I'm new here, but I thought I would just offer one suggestion - have any of you with noise coming from your DVR tried putting new feet on the unit? I have two 508s and initially they both made a fairly annoying whinning sound, which I first believed to be the case vibrating. After turning the unit over, I noticed the real issue were the unit's feet (or lack thereof).

Basically the unit has four stamped metal feet, any (or none) of which may have a little rubber pad stuck to it. Both of my 508 units had rubber pads on the back two feet, with the front to feet being bare metal. Unfortunetly, this bear metal made quite the loud buzzing sound from contact between the unit and the hard surface it was sitting on. Depending on the surface the unit is sitting on, the noise can change in intensity - which can give the mistaken impression that one unit may be "worse" than another.

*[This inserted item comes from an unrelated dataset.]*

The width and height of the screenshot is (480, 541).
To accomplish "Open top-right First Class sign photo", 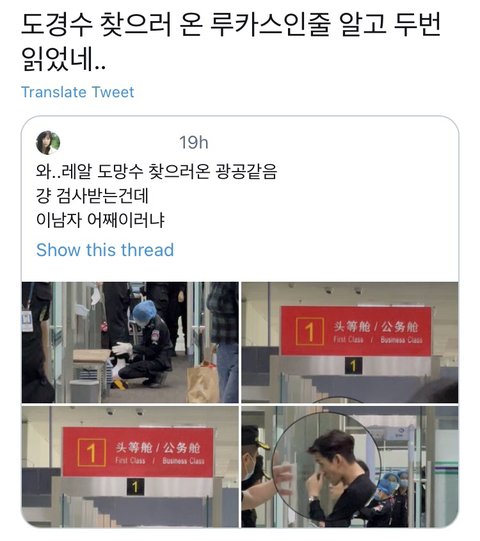I will click(x=350, y=342).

Fixing this was simple - I removed the two hard-rubber pads and affixed four felt pads to the units feet. Now both units are fairly quiet - the only noise is a soft rotational hum and a seeking sound coming from the hard-drive.

\\AVATAR-X
<<END TRANS>>


----------



## scooper (Apr 22, 2002)

My 510 is so quiet I have to put my ear practically on top of it to hear anything. Even at that, some occaisional disk noises (routine things). The fan has NEVER come on so far as I can tell. As far as I can tell, it does have some sort of sound dampeners on the feet.

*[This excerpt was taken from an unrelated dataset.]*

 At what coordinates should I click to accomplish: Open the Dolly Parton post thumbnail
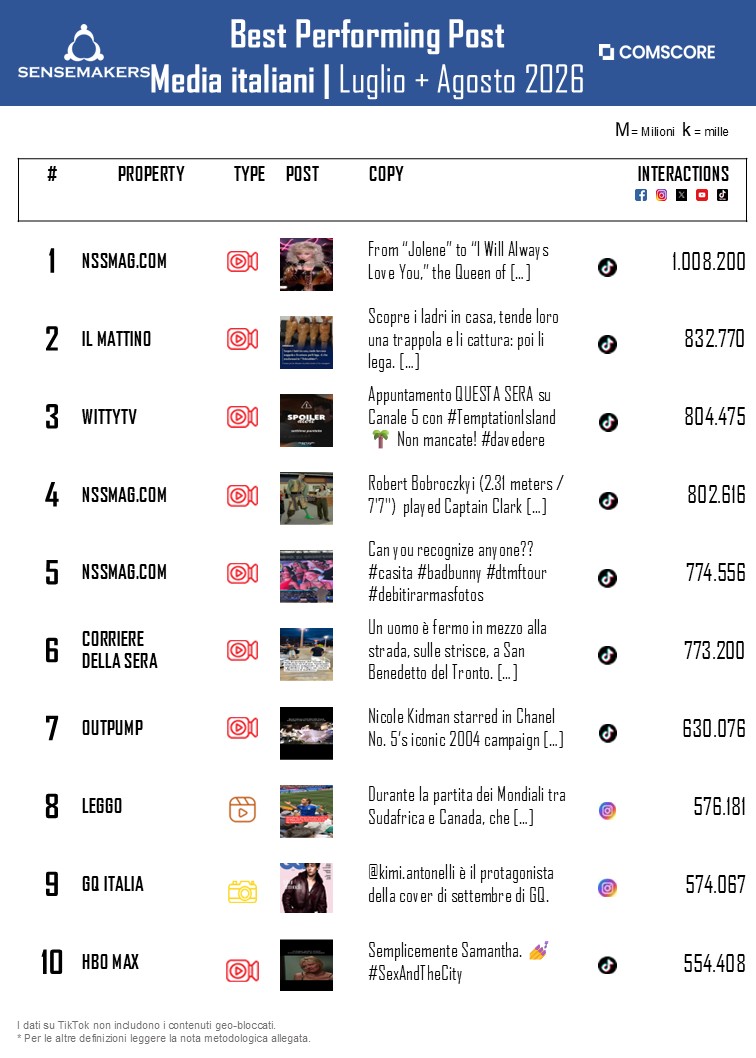pos(306,264)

To put this in perspective - my 510 is the top component of a stack consisting of my DVD player, JVC VCR, and the 510, in essentially open air "This End Up" cart.

And to assure you I have equally bat ears - my wife's PC has some high pitched squeak that is driving me crazy trying to find - plus while I was in the Navy, everytime I had hearing tests done, I had perfectly flat response (except for 20dB loss down in the BASS region on my right ear - benefit of playing cello /string bass in orchestras). Otherwise, our PCs are quiet except for fan noise and even that fades into the background.


----------



## Mike Richardson (Jun 12, 2003)

The fan on my 501 only turns on if it's been rebooted. This includes if it's been unplugged then plugged back in; the fan will turn on initally but will be gone by the time I can watch programming.


----------



## casi (Jan 23, 2004)

I have a 501 and 508 they both hum i put klenex tissues under the receivers all 4 sides and make it like a soft pad and it quite the noise for me. :lol:


----------